Note 8 - Business Combinations

            On January 22, 1999, the Company consummated its acquisition of
First Lehigh Corporation (First Lehigh), the holding company of First Lehigh
Bank. At the time of the merger First Lehigh Bank was a commercial bank with
$104,475,000 in total assets, $93,905,000 in total deposits, and five branches
in Lehigh and Carbon counties of Pennsylvania. Patriot issued 1,640,000 shares
of common stock for all of the outstanding common and preferred stock of First
Lehigh. The transaction had a total value of $21,047,000. The acquisition was
accounted for as a purchase, and accordingly the results of operations of First
Lehigh is have been included in Patriot;s consolidated statement of income from
the date of acquisition. The transaction added $6,712,000 of goodwill which is
being amortized over 15 years and $4,508,000 of core deposit intangibles to
Patriot's balance sheet which is being amortized on an accelerated basis over a
period of 5-20 years.


            On June 28, 1999. The company acquired three offices of Ark Mortgage
Inc. The offices acquired are located in Fort Washington, Lancaster, and
Bethlehem. The purchase price was equal to $250,000 in cash less certain profits
on the acquired mortgage pipeline. The acquisition will be accounted for as a
purchase and will add approximately $170,000 of goodwill to Patriot's balance
sheet which will be amortized over a period of 15 years.

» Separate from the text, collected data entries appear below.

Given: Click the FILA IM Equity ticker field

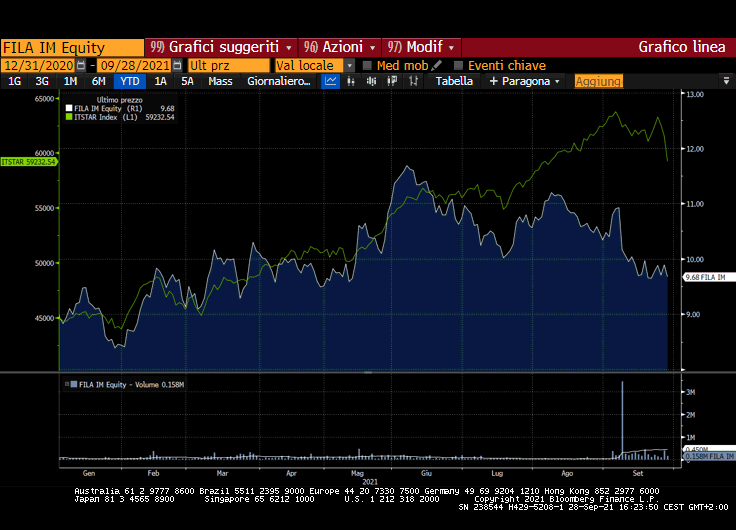Looking at the screenshot, I should [x=72, y=47].
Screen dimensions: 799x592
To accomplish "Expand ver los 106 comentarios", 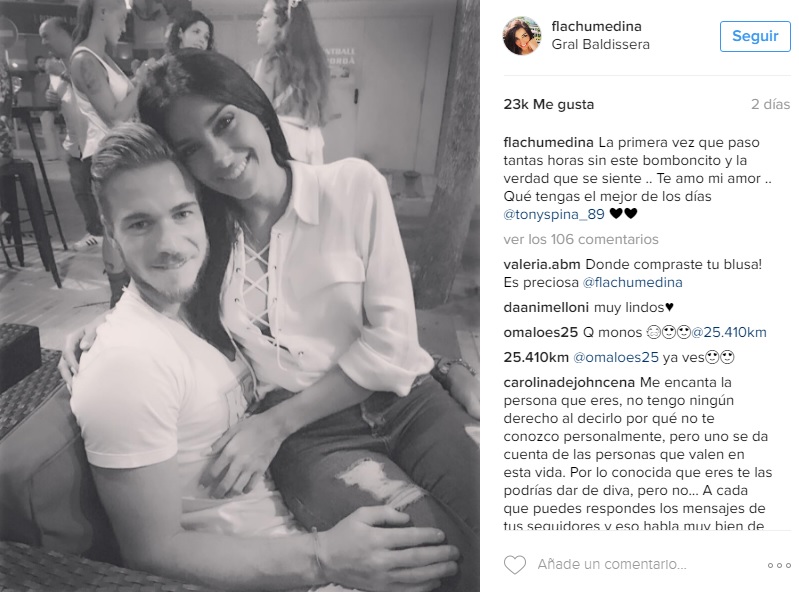I will 581,239.

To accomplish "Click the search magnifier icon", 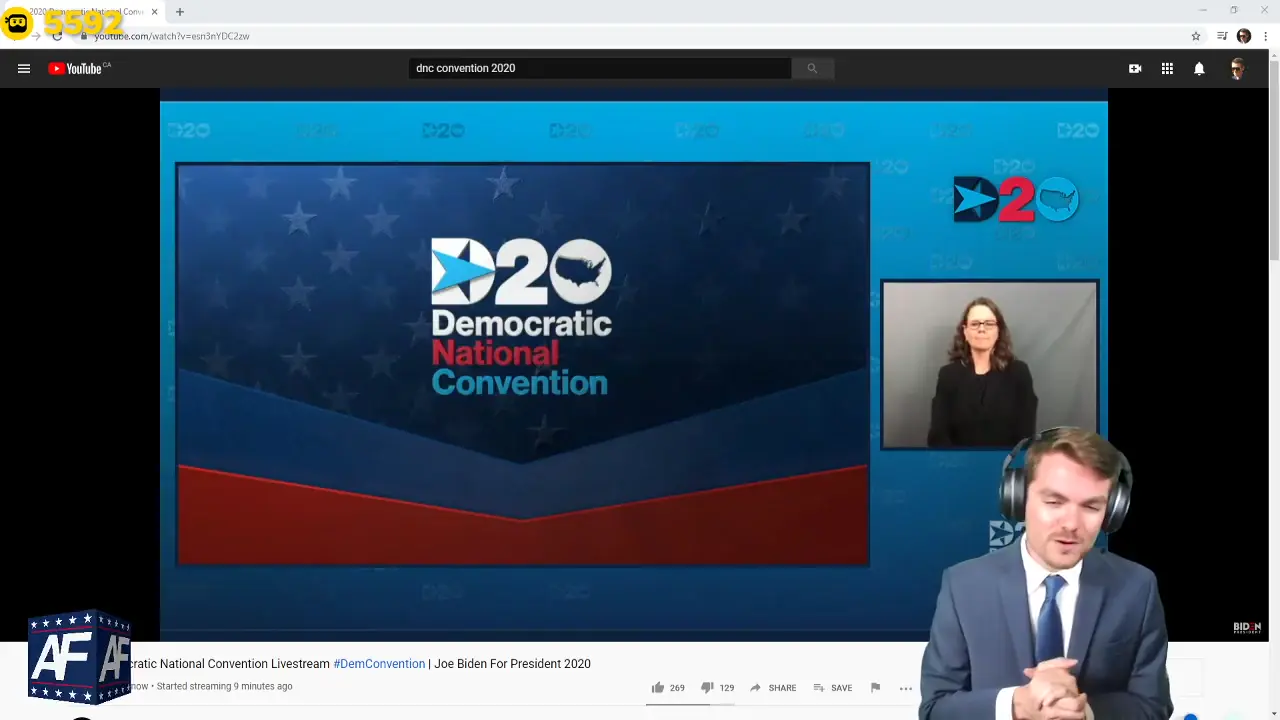I will (x=811, y=68).
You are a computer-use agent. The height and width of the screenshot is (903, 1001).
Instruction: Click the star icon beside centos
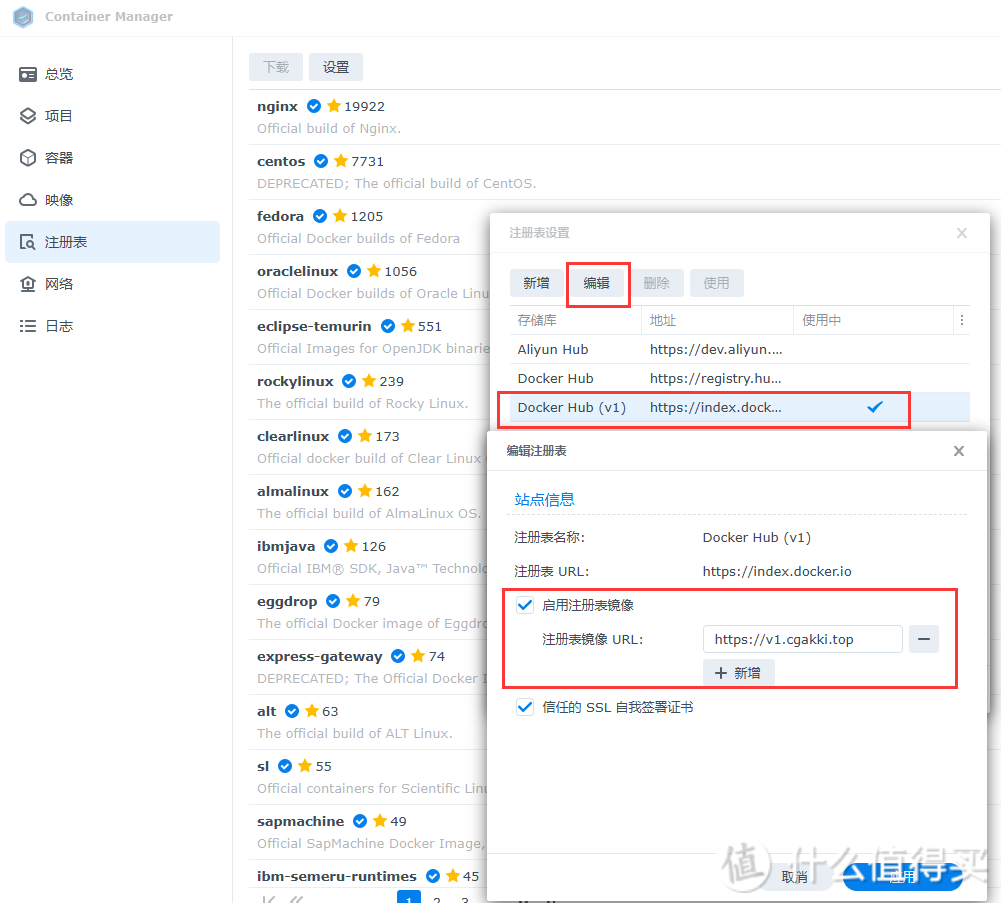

            On November 6, 1998, Patriot acquired Keystone Financial Leasing
Company (KFL). KFL is a small-ticket commercial leasing company which had total
assets of $43,327,000 including lease receivables of $42,764,000 at the date of
acquisition. KFL was purchased for $6,258,000 in cash plus contingent
consideration based upon future revenues of KFL. The acquisition was accounted
for as a purchase. Goodwill arising from the transaction totaled $2,267,000 and
is being amortized over 15 years.




                                       13
   14
MANAGEMENT'S DISCUSSION AND ANALYSIS OF FINANCIAL CONDITION
AND RESULTS OF OPERATIONS

    In addition to historical information, this discussion and analysis of
Patriot Bank Corp. and Subsidiaries (Patriot) contains forward-looking
statements. The forward-looking statements contained herein are subject to
certain risks and uncertainties that could cause actual results to differ
materially from those projected in the forward-looking statements. Important
factors that might cause such a difference include, but are not limited to those
discussed in the "Management's Discussion and Analysis of Financial Condition
and Results of Operations". Readers are cautioned not to place undue reliance on
these forward-looking statements, which reflect management's analysis only as of
the date hereof. Patriot undertakes no obligation to publicly revise or update
these forward-looking statements to reflect events or circumstances that arise
after the date hereof.

    GENERAL. Patriot reported diluted earnings per share of $.25 and net income
of $1,488,000 for the three-month period ended March 31, 2000. This represents
an increase of 14% over diluted earnings per share of $.22 and net income of
$1,304,000 for the three month period ended March 31, 1999. Return on average
equity was 12.16%, for the three-month period ended March 31, 2000 compared to
9.44%, for the three-month period ended March 31, 1999.

    NET INTEREST INCOME. Net interest income for the three-month period ended
March 31, 2000 was $6,313,000 compared to $5,687,000 for the same period in
1999. This increase is primarily due to an increase in average balances
associated with growth in the commercial loan and lease portfolios. Patriot's
net interest margin (net interest income as a percentage of average
interest-earning assets) was 2.46% for the three-month period ended March 31,
2000 compared to 2.32% for the same period in 1999. The increase in margin is
primarily due to the growth of Patriot's commercial loan and lease portfolio.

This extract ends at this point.